After a period of post-pandemic uncertainty and uneven growth, a closely monitored metric of biopharmaceutical research and development (R&D) productivity is showing a notable upward trend. According to the 16th edition of Deloitte’s annual “Measuring the Return from Pharmaceutical Innovation” report, tellingly titled “Navigating the GLP-1 Boom,” the projected internal rate of return (IRR) on late-stage pipeline assets increased for the third consecutive year, reaching 7.0% in 2025. This marks a significant jump from 5.9% the previous year, signaling a potential resurgence in the sector’s R&D health.
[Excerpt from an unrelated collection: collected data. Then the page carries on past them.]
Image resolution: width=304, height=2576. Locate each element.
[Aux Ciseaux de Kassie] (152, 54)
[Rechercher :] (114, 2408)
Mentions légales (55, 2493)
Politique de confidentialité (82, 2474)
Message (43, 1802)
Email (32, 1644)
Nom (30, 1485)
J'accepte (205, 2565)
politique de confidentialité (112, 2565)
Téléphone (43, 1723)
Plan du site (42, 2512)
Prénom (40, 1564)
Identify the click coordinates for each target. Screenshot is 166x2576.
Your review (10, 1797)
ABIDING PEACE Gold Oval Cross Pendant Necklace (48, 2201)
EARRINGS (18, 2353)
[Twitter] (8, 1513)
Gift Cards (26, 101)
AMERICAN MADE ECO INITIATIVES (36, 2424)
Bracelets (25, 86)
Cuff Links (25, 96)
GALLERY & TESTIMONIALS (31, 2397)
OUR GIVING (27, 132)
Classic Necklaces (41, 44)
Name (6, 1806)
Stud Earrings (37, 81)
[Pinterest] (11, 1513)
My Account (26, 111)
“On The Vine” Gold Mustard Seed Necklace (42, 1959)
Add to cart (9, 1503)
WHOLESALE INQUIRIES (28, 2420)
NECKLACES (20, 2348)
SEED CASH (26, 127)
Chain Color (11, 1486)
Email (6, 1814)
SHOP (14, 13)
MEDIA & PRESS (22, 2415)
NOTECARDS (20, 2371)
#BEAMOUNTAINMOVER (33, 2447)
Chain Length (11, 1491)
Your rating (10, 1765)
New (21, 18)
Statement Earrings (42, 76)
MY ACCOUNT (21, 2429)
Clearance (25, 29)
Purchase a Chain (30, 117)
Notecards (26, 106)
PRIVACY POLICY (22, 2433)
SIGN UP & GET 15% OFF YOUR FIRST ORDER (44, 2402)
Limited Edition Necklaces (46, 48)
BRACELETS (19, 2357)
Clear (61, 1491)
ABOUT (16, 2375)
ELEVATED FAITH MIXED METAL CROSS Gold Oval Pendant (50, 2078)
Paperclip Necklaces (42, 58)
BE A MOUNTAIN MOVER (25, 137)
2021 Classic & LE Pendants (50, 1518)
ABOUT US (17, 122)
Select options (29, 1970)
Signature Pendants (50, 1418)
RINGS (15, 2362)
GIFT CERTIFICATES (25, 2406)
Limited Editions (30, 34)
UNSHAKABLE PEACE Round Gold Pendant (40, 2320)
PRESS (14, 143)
Kevin Dondarski, principal for life sciences strategy at Deloitte Consulting, commented on this unprecedented analytical increase, noting that it reverses a multi-year trend of declining returns, excluding the temporary impact of the COVID-19 pandemic.
However, a deeper analysis of the report reveals a critical nuance: the overwhelming majority of this growth in 2025 is directly attributable to a single class of therapies. Glucagon-like peptide-1 (GLP-1) and Glucose-dependent insulinotropic polypeptide (GIP) drugs, primarily targeting obesity and related metabolic conditions, now account for an estimated 38% of all projected commercial inflows from the 2025 late-stage pipeline. Were these transformative therapies to be excluded from the calculations, the headline internal rate of return would plummet from 7.0% to a mere 2.9%. This sharp contrast is particularly striking when compared to the 2024 figures, where the overall IRR was 5.9%, dropping to 3.8% without GLP-1/GIP drugs. This stark disparity underscores a dual narrative: while the market is clearly recognizing and valuing the profound potential impact of GLP-1 therapies on public health, it simultaneously raises significant questions regarding the long-term sustainability of this growth and the broader health of the biopharma R&D landscape. Dondarski emphasized this dichotomy, stating that while the market’s valuation of these therapies is attractive, it places a considerable responsibility on pharmaceutical companies to identify and develop a robust next generation of assets to diversify their pipelines.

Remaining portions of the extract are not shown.